Jesus is metaphorically referred to as the “lamb of God,” because he came to put an end to animal sacrifice. He became the final and perfect sacrifice for sin. When Moses was leading the Israelites through the wilderness there was an occasion when God sent poisonous snakes among them to punish them for their disobedience. Moses, according to God’s instruction, made a serpent of brass and fastened it to a pole and lifted it up for the people to see. Anyone who looked at the snake could be healed (Numbers 21). Just like the snake-bitten Israelites in the wilderness were saved on the day when they looked at the serpent, so anyone today can be forgiven, healed of their sin by looking at Jesus their Saviour. It is so simple.

What stood out for me in my reading was the fact that God’s attitude towards sin has not changed. He still separates the holy and the common. Another translation says, “the holy and the profane.” Forgiveness through Christ is a remedy for sin and disobedience. It is never an excuse to continue in our snake-bitten, and poisoned condition.

“But if you are led by the Spirit, you are not under the law. Now the works of the flesh are evident: sexual immorality, impurity, sensuality, idolatry, sorcery, enmity, strife, jealousy, fits of anger, rivalries, dissensions, divisions, envy, drunkenness, orgies and things like these.

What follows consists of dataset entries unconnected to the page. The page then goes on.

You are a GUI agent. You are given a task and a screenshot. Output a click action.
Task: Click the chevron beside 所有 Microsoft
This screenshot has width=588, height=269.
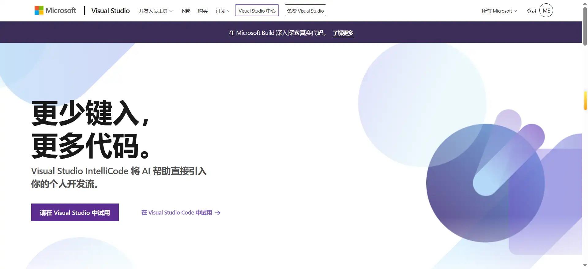point(515,11)
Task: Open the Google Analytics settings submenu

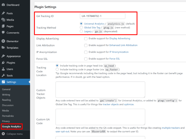Action: click(11, 127)
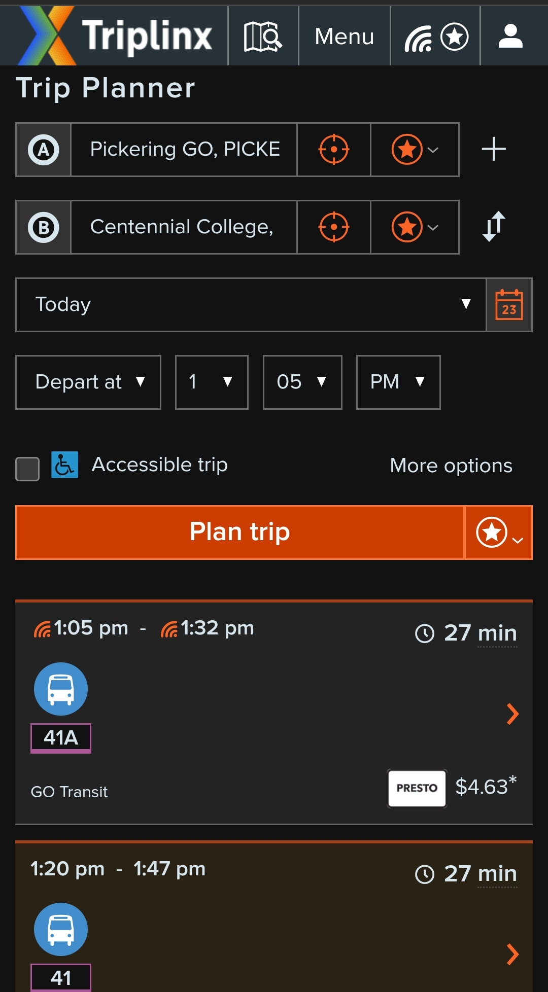Edit the Pickering GO origin field
548x992 pixels.
pyautogui.click(x=184, y=150)
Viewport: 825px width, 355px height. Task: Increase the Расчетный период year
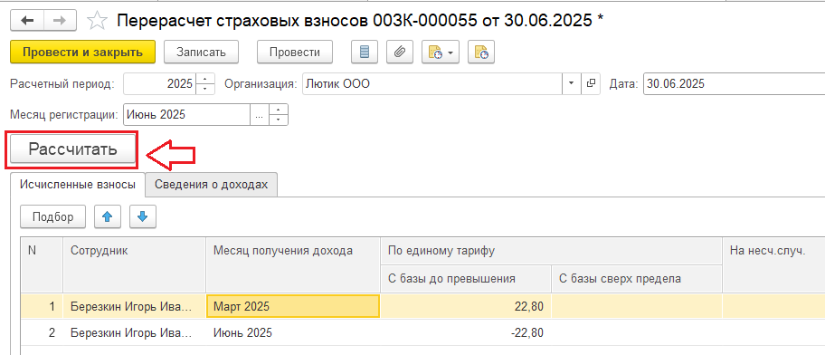click(x=205, y=79)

I warn you, as I warned you before, that those who do such things will not inherit the kingdom of God. But the fruit of the Spirit is love, joy, peace, patience, kindness, goodness, faithfulness, gentleness, self-control; against such there is no law.” Galatians 5:18-23

Wanting God’s way more than our own

Jesus of the Bible did miracles of healing and even raising people from the dead. He taught about the kingdom of God. In fact, he taught his disciples to pray, “Our father, who art in heaven, hallowed be thy name. Thy kingdom come. Thy will be done on earth as it is in heaven.”

In the Old Testament Moses delivered the Israelite people, the descendants of Abraham who had grown into a nation. He delivered them from Egypt, from Pharaoh, who did not want to let them go. Pharoah cruelly abused the Israelites. They were his slaves.

There is a parallel in the New Testament and even today in that we too need to be delivered from bondage. We have a lifestyle and attitude that is detrimental to our well-being. It keeps us in bondage and will make us spiritually sick and cause us to die in the end. It is the sin in our lives that keeps us from the will of God.

Some people want to stay where they are. Some have no desire for the life God has designed, a life that is according to his will.

When we read the Bible, or hear messages about God and Jesus, we can ignore them or refuse them or disbelieve them. We can live life according to our own will.

But to take God’s word and live by it requires courage and persistence. It requires a willingness to change, to accept God’s will as our own, to pray, “Thy kingdom come. Thy will be done on earth as it is in heaven.”